## Goal
Reproduce the stretch of the FreeBSD 7 thread that starts with the words "I know this" and finishes with "window on FreeBSD 7.", swapping "browser window" for "address bar".

## Passage provided
================
# FreeBDS 7 and TLS 1.2



## question (Apr 12, 2020)

I've been told by one of my system administrators that my server won't support the latest SSL/TLS versions because I'm using FreeBSD 7 and it's no longer supported and too old.

Is there anyway to get a good version of TLS working on my FreeBSD 7 server so that I can server TLS/SSL certificates and websites where the PADLOCK or SSL SECURE LOCK will show without errors?

Thanks in advance.


----------



## lostpacket (Apr 13, 2020)

FreeBSD 7 was end of life in 2011, you'd be better of upgrading (or fresh installing) a supported version.


----------



## question (Apr 13, 2020)

I know this and I've been told it many many many times.  I'm not that dumb to not know it myself either.

I plan on migrating to a new server, but first I have to have my customer's SSL working properly if at all possible on FreeBSD 7.

So I want to know if I can get the SSL/TLS working properly in the browser window on FreeBSD 7.


----------



## question (Apr 13, 2020)

AS far as I know I just have to update OpenSSL.  I wonder if I can do that manually just to get by for the day until I can get a new server and move things over?


----------



## question (Apr 13, 2020)

As you can see since I'm still on FreeBSD 7 I'm not into just trying things.  I was wondering if anyone knows if I can upgrade or rebuild a new version of OpenSSL on my FreeBSD 7.


----------



## shkhln (Apr 13, 2020)

question said:


> AS far as I know I just have to update OpenSSL.  I wonder if I can do that manually just to get by for the day until I can get a new server and move things over?



Judging by your posting history, you were already told to upgrade that server, like, five years ago. What's the point of holding to this specific FreeBSD version? This would be (somewhat) understandable if that installation were working ok, but evidently it doesn't.


----------



## ralphbsz (Apr 13, 2020)

You can try. Download the source for today's OpenSSL, and start compiling. The chance of succeeding out of the box is very low. You can either try to find some sort of archive place (the internet archive?) that has a 10-year old copy of the FreeBSD port tree. Or you can start modifying the source and make files until it starts working. It would probably take an experienced engineer a day or two to get it to work. I don't know whether you are an an experienced software engineer.

I would suggest that you also immediately start either upgrading the system (which is theoretically possible, although most likely very tedious), and/or setting up a new system from scratch.


----------



## question (Apr 13, 2020)
================
## Element and text position data
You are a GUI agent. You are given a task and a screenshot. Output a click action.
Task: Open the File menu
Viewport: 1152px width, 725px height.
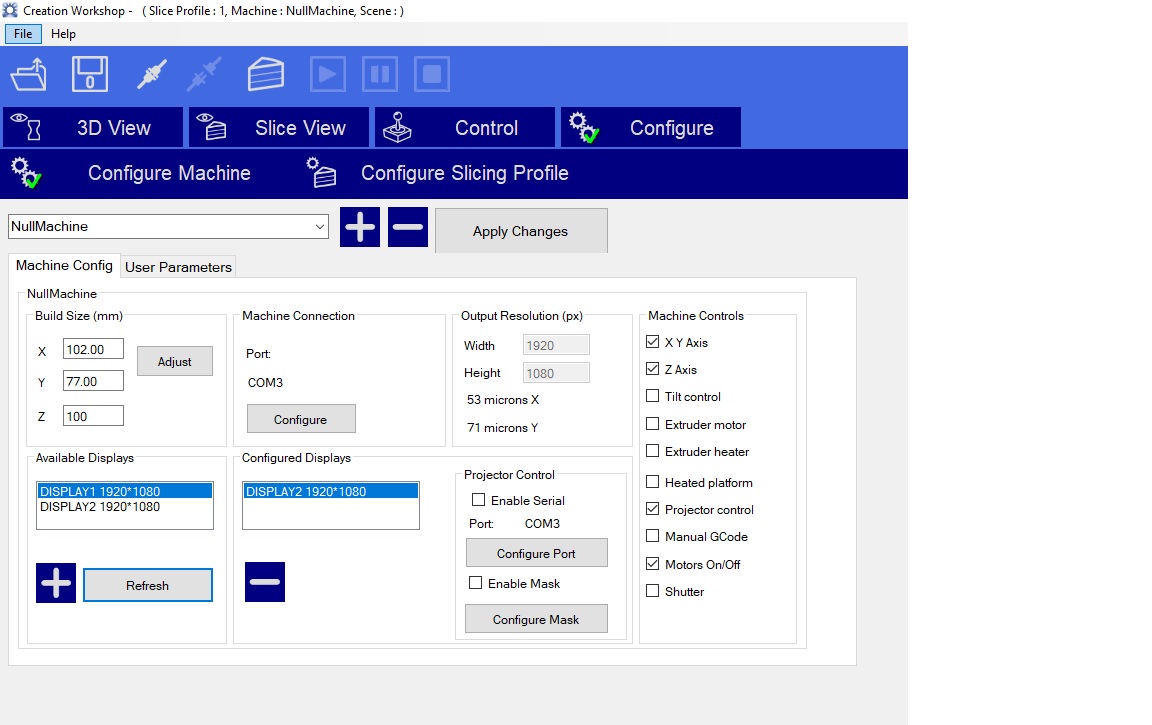click(23, 34)
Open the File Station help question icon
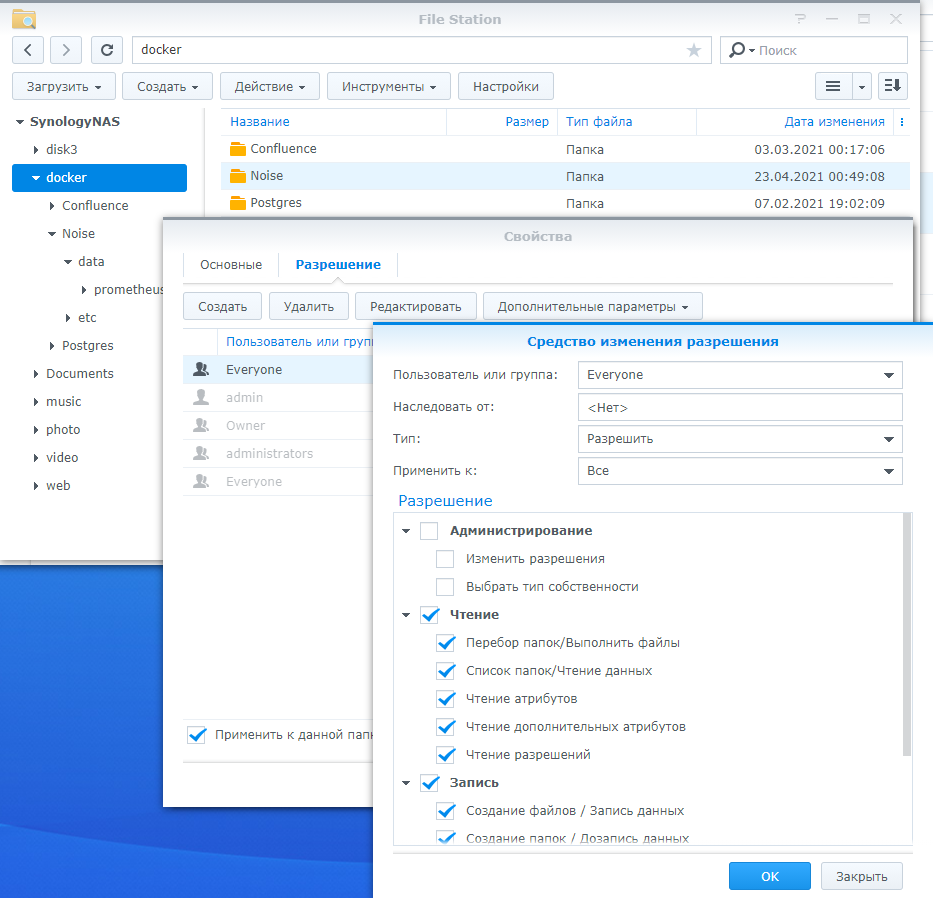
================
## Response
I know this and I've been told it many many many times.  I'm not that dumb to not know it myself either.

I plan on migrating to a new server, but first I have to have my customer's SSL working properly if at all possible on FreeBSD 7.

So I want to know if I can get the SSL/TLS working properly in the address bar on FreeBSD 7.